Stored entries
○ ○ ○ ○ ○ ○ ○
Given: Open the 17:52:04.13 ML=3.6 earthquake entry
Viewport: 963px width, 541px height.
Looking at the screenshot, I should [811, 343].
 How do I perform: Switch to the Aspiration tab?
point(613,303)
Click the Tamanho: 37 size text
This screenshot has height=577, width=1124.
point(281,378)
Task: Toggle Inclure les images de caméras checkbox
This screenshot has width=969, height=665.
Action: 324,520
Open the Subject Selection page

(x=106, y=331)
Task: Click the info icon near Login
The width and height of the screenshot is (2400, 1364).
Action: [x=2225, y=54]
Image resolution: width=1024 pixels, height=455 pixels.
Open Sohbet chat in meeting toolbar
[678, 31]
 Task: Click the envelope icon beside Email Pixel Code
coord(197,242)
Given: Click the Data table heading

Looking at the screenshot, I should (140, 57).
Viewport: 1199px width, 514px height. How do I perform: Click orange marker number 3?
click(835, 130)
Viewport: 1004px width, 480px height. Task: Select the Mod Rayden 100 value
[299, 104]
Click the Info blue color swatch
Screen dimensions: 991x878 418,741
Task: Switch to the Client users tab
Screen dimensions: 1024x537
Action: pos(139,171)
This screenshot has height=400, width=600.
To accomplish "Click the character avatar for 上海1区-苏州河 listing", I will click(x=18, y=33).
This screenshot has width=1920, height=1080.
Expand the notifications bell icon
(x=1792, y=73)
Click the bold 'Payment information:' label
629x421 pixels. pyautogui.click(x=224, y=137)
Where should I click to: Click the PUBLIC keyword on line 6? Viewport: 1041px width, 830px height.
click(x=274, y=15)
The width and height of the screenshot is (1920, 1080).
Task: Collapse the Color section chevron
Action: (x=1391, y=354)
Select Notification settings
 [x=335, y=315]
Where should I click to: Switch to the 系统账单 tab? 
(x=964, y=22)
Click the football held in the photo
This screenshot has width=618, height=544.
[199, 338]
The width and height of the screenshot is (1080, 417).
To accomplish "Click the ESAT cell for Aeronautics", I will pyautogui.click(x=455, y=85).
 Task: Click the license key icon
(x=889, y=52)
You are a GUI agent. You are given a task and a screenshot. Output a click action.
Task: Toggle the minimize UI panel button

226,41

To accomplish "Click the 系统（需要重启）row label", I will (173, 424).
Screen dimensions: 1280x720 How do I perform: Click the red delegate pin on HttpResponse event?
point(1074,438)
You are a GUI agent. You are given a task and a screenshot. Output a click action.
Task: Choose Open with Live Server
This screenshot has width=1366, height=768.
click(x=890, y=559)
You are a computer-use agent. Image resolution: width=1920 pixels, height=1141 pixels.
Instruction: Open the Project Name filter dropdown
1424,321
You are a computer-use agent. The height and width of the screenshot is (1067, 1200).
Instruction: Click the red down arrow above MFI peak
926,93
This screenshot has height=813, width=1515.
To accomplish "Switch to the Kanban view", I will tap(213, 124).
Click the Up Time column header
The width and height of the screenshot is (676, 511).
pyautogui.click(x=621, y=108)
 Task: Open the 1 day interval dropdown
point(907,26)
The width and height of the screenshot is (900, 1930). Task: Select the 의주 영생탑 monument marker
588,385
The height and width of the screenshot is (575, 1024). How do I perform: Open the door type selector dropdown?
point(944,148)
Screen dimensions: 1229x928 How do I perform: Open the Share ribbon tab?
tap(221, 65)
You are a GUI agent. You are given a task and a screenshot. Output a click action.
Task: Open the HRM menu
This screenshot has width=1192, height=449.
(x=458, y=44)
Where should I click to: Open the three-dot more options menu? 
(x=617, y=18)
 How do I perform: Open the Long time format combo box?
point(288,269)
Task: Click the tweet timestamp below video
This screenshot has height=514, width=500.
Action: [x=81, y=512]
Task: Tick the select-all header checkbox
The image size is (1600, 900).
○ ○ ○ ○ ○ ○ ○
The reply is a bare number, the count of lines in these entries that hold the word "accomplish".

4